# Redhawk 41 mag



## PAW-PAW BUCK (Oct 26, 2011)

I recently purchased a Ruger Redhawk 41 mag Hunter and I was wanting your thoughts on using it for deer hunting.


----------



## gstanfield (Oct 26, 2011)

I think it's a wonderful combo for deer hunting!


----------



## ECoker (Oct 27, 2011)

I have the same gun/caliber and I love it. I have killed 2 does w/ it and it did fine. They both ran about 100 yards, but left good blood trails. Only problem I have had is finding ammo from time to time.


----------



## John I. Shore (Oct 27, 2011)

Great gun, Great caliber.  I love them both.  Though my Red Hawks are .44's and my 41's are 3 Screw's and S&W.  You have a great combo there.  Killed several deer with a 3 Screw 5.5" Ruger.  I like the Keith wadcutters.  Good Luck with it.

John I.
Messermacher


----------



## GAR (Oct 28, 2011)

Got a S&W 57 and a Redhawk Hunter in the same caliber. Never had a problem with it.

Commercial ammo may be hard to find at times, but then again I reload so it's not a problem.

Really like the "Keith" SWC's but my favorite is the 255gr LBT LFNGC that I cast.

Tom


----------



## frankwright (Oct 31, 2011)

I have been using one for the last five or six years and it has killed a good many deer. Longest was two years ago, 106 yards ranged.
I have never had a deer run more than a few yards before going down. I have shot them with handloaded bullets like Lasercast lead, Remington JSP and Hornady XTP.  They all worked well, just wait for the right shot.
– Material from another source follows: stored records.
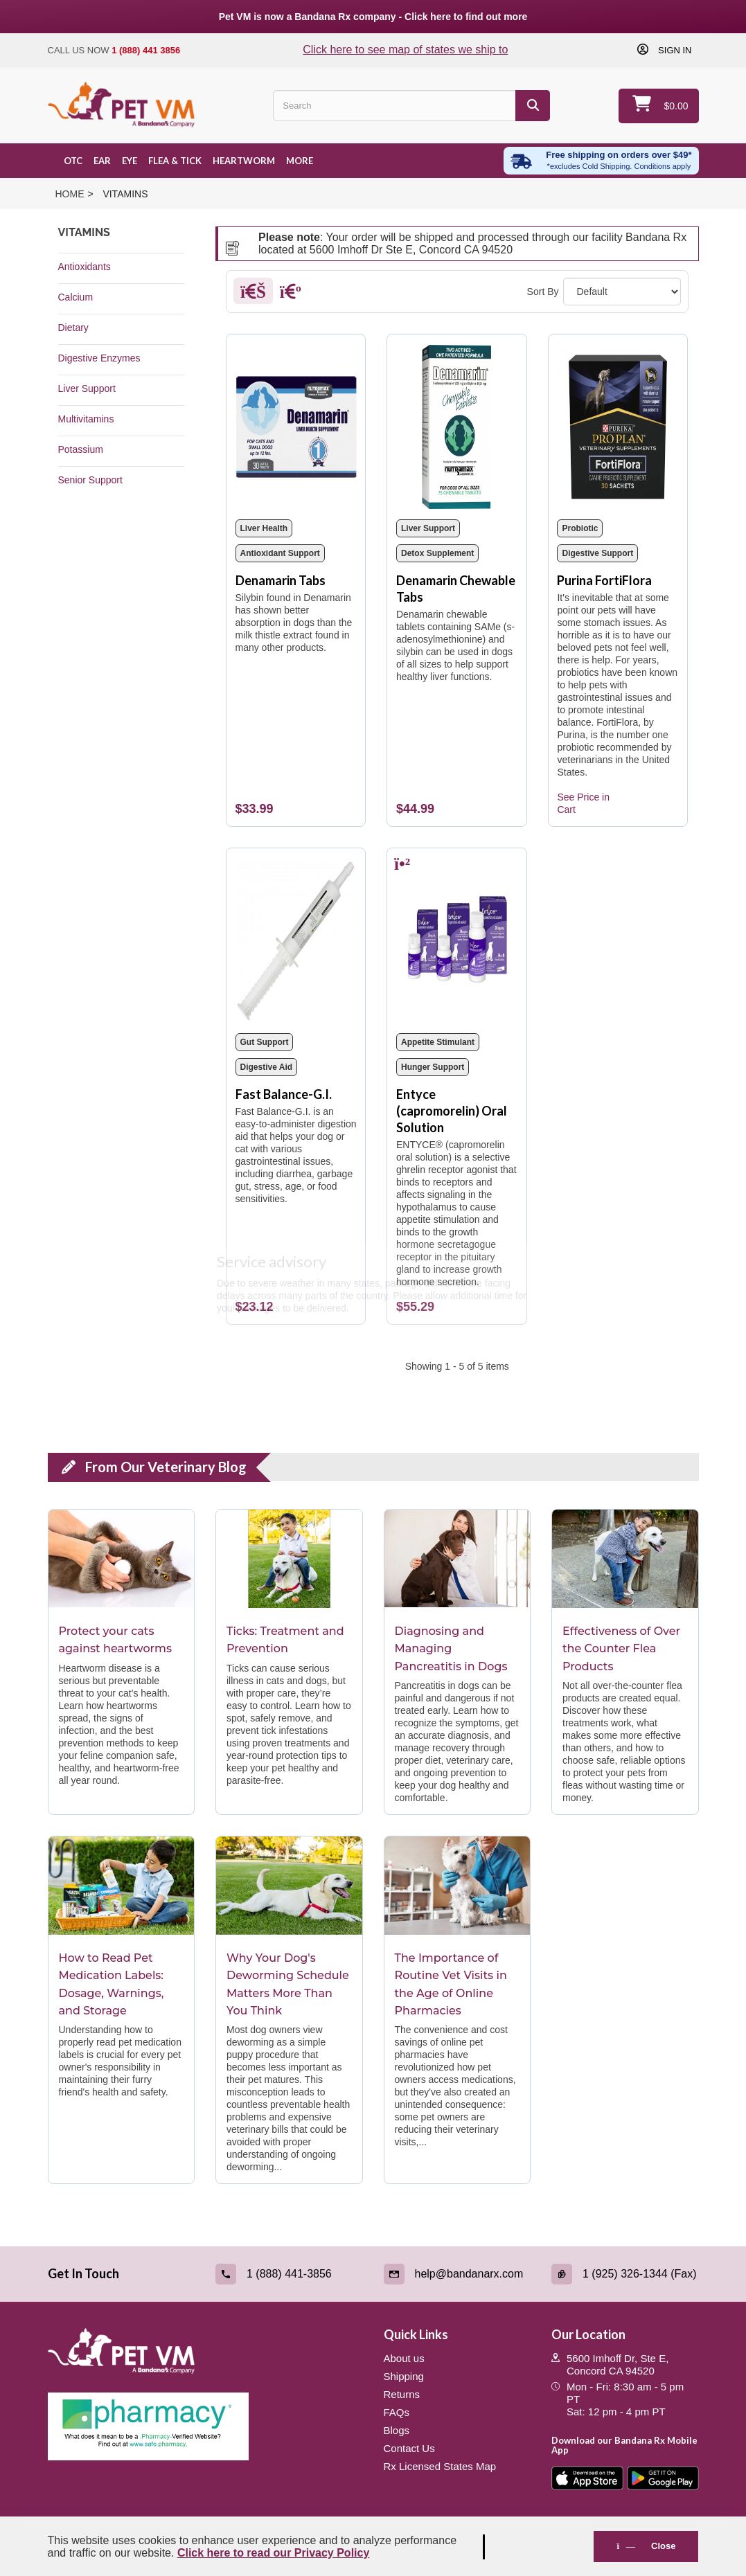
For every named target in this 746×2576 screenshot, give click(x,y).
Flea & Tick (175, 160)
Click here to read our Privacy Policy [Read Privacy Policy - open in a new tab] (273, 2553)
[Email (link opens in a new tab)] (457, 2274)
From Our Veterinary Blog (166, 1466)
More (299, 160)
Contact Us (409, 2448)
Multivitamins (86, 418)
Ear (102, 160)
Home (70, 193)
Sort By (543, 291)
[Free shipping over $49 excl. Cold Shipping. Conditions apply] (601, 161)
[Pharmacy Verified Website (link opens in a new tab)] (205, 2426)
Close (645, 2546)
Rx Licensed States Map (440, 2466)
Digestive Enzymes (99, 358)
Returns (402, 2394)
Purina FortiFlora (604, 580)
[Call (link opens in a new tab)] (289, 2274)
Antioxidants (84, 266)
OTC (73, 160)
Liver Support (87, 388)
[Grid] (253, 294)
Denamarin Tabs (281, 580)
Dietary (73, 327)
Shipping (404, 2376)
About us (404, 2358)
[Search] (532, 105)
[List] (290, 294)
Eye (129, 160)
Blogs (397, 2430)
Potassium (80, 449)
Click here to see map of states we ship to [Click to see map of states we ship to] (405, 49)
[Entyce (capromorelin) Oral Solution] (456, 941)
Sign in (673, 50)
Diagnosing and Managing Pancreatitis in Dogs (451, 1649)
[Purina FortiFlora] (617, 427)
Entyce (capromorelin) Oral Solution (451, 1110)
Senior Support (90, 479)
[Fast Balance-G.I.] (296, 941)
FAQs (397, 2412)
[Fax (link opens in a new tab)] (625, 2274)
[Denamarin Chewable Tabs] (456, 427)
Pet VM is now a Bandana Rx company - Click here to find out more (373, 16)
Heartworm (244, 160)
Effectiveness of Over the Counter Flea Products (621, 1649)
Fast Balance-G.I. (284, 1094)
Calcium (76, 297)
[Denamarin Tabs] (296, 427)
I had a 2X Pentax scope for a while but switched to a 30mm Ultradot.

Enjoy your new Ruger!


----------



## PopPop (Oct 31, 2011)

as good as it gets!


----------



## PAW-PAW BUCK (Nov 1, 2011)

Thanks guys,  Now I want to put a scope on it.  I looked at a leupold 2x fixed and it was fuzzy looking to see the cross hairs.  So now I am thinking 3 power or what do you guys think.   I cant see the Iron sights on pistol good enough to aim with them due to bad eyesight, I can see them with reading glasses on but not without. I am new to this scope business so, I need all the help yall can give me.


----------



## Red350SS (Nov 1, 2011)

I have a Blackhawk 41 mag and use it for deer hunting, great caliber, never let me down....


----------



## collardncornbread (Jan 16, 2012)

Last year was My first time also. Ruger .41 blackhawk with a 2.5 burris handgun scope. . I really need my reading glasses also. I shot a 6 point at 25 yards. he made it another 25 yds, and that was that. then the next week I shot one (7 point) at 90 yards. A little high but--I was shooting through some broom sage. exit was like a grapefruit.  Hornady .41 xtp 250 gr. Hand loads. It sure shoots smoother than my sons .44--and from a bench they are grouping under 5" at 100 yards.
I sure wouldnt take a gold penny for mine.


----------



## sheriffandy (Jan 21, 2012)

sounds good


----------



## Dub (Feb 10, 2012)

Running this Double Tap ammo in my 4" S&W .41








Grat stuff


----------



## 1eyehunting (Feb 20, 2012)

this is my favorite hip gun; S&W 657-2 (#237 of 500 made; 6.5" heavy barrel, unfluted cyl.) my hand loaded 210g jhp is faster, flatter, and carries as much energy downrange w/ less recoil than 44 mag. still, i rarely carry it solo during season and always pick my best shot. this means my best trophies and critical shots are handled w/ a rifle. -best of luck to you.


----------